Todos já presenciamos
discriminações ofensivas à dignidade humana em virtude, por exemplo, de
pobreza, raça, defeitos físicos, deficiências mentais, sexo e inclinação
sexual, religião, posição social. Quem barra o negro por ser negro, segrega o
índio por ser índio, vira as costas ao pobre por ser pobre, ridiculariza o feio
por ser feio, abandona o enfermo por ser enfermo, impede o crente de se
manifestar por ser crente, ou agride o homossexual por ser homossexual, comete
transgressão que pode, conforme o caso, caracterizar delito sujeito às penas da
lei. São muitas as formas em que se manifesta essa discriminação viciosa,
quando não criminosa.
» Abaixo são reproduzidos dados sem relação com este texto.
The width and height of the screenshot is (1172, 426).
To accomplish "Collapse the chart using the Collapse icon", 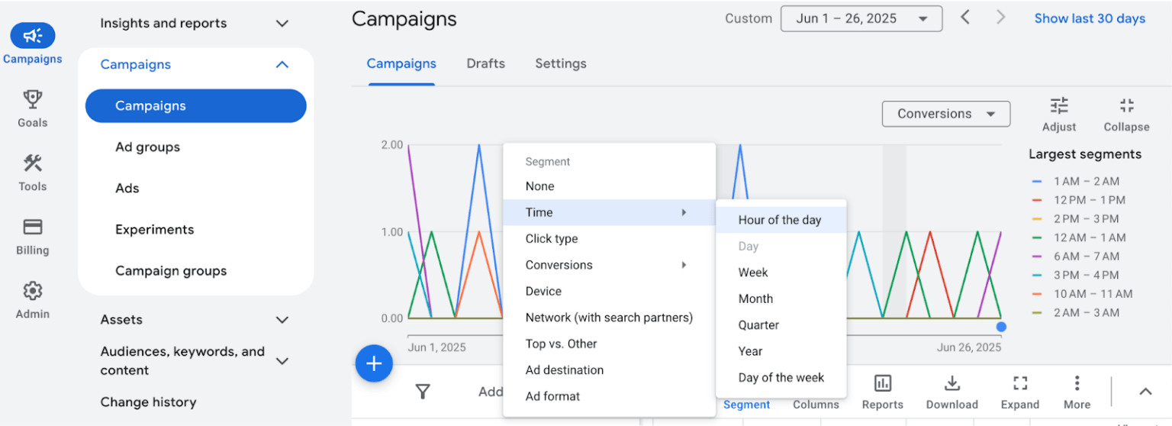I will [1126, 106].
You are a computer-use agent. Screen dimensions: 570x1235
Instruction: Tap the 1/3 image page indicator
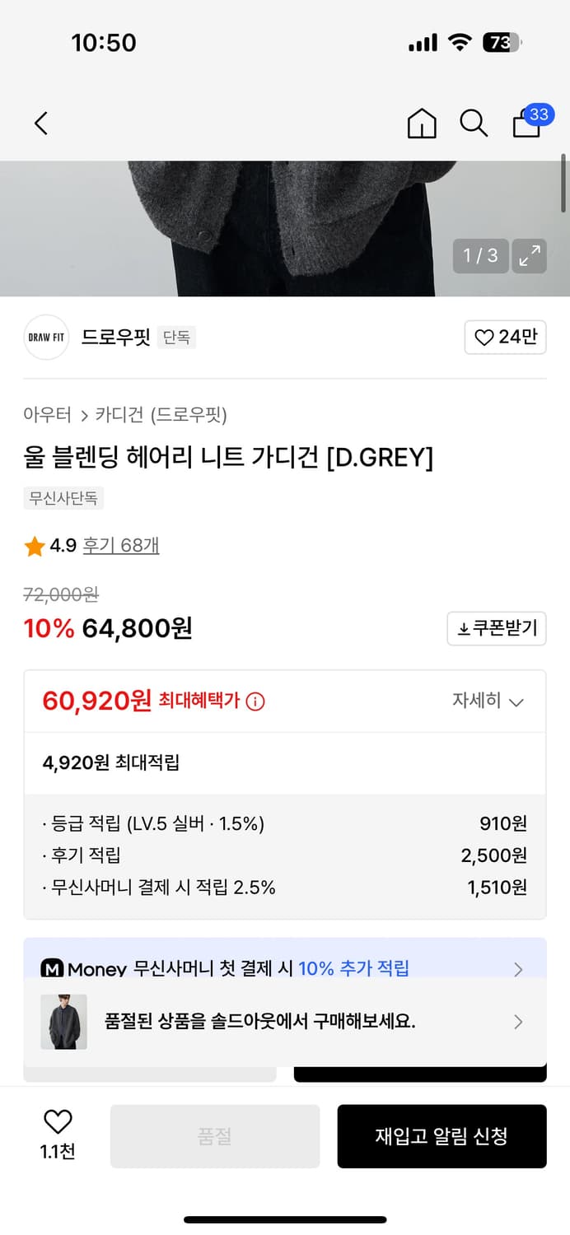click(480, 255)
Em todos os casos, quem resulta afrontada é a pessoa
humana em sua dignidade, em sua integridade e em seus direitos. Ponto. Submeter
alguém a trabalho escravo, por exemplo, é ofensa à dignidade de um ser humano e
não a um ser humano branco, ou negro, ou pobre, ou mestiço. Essa ideia de
classificar as pessoas segundo o que as distingue é coisa de marxista. E leva à
clássica simplificação a que chegam os totalitarismos nos quais as pessoas ou
são companheiras ou são inimigas.
Um dos resultados
dessa reclassificação da humanidade por classe, gênero, ordem, espécie, como se
fôssemos insetos, leva aos atuais absurdos. Determinados grupos sociais que se
têm como objetos de discriminação, passam a exigir agravamento de penas para os
delitos praticados contra indivíduos do respectivo grupo ou subgrupo e/ou
reclamam tratamento privilegiado em determinadas circunstâncias do cotidiano
social. Denominam a isso de discriminação positiva. Tal expressão e as
respectivas práticas nasceram nos Estados Unidos com o nome de "positive
discrimination", recentemente substituído por "affirmative
actions" como forma de contornar o peso negativo da palavra discriminação
que é inerente a essas políticas. É como se os respectivos indivíduos e grupos
emergissem para um estamento social superior ao dos demais, catapultados por
presumíveis créditos coletivos.
São ideias que me vêm
à cabeça quando vejo, por exemplo, um advogado de 35 anos sendo indenizado por
ter nascido em Londres. E o que é pior: recebendo a indenização. Esse rapaz era
neto de um fazendeiro riquíssimo, chamado João Belchior Marques Goulart. Na
condição de descendente de um avô exilado, passou pelo terrível constrangimento
de nascer e viver alguns anos na Europa. Querem outro exemplo? Duas colegas e
amigas, egressas do mesmo curso superior, prestam concurso público. Uma é
branca e a outra, negra. Durante as provas, amigas que são, acompanham os
respectivos desempenhos. A moça branca sai-se melhor. No entanto, a amiga, que
se inscreveu como cotista, conseguiu aprovação e nomeação, ao passo que a
outra, embora com melhores notas, ficou de fora. Não se tratava, aqui, de
franquear a alguém o ingresso num curso universitário alargando-lhe a porta do
vestibular. O que também seria abusivo. Não. Ambas já haviam superado essa
fase. Ambas portavam idêntico diploma do mesmo curso superior. A que foi
aprovada no concurso não obteve sucesso pela produtividade intelectual, mas
pela produtividade de melanina.
Não existe melhor
maneira de uma sociedade enredar-se num novelo de injustiças e contradições do
que desconhecer a igual dignidade de todos os seus membros.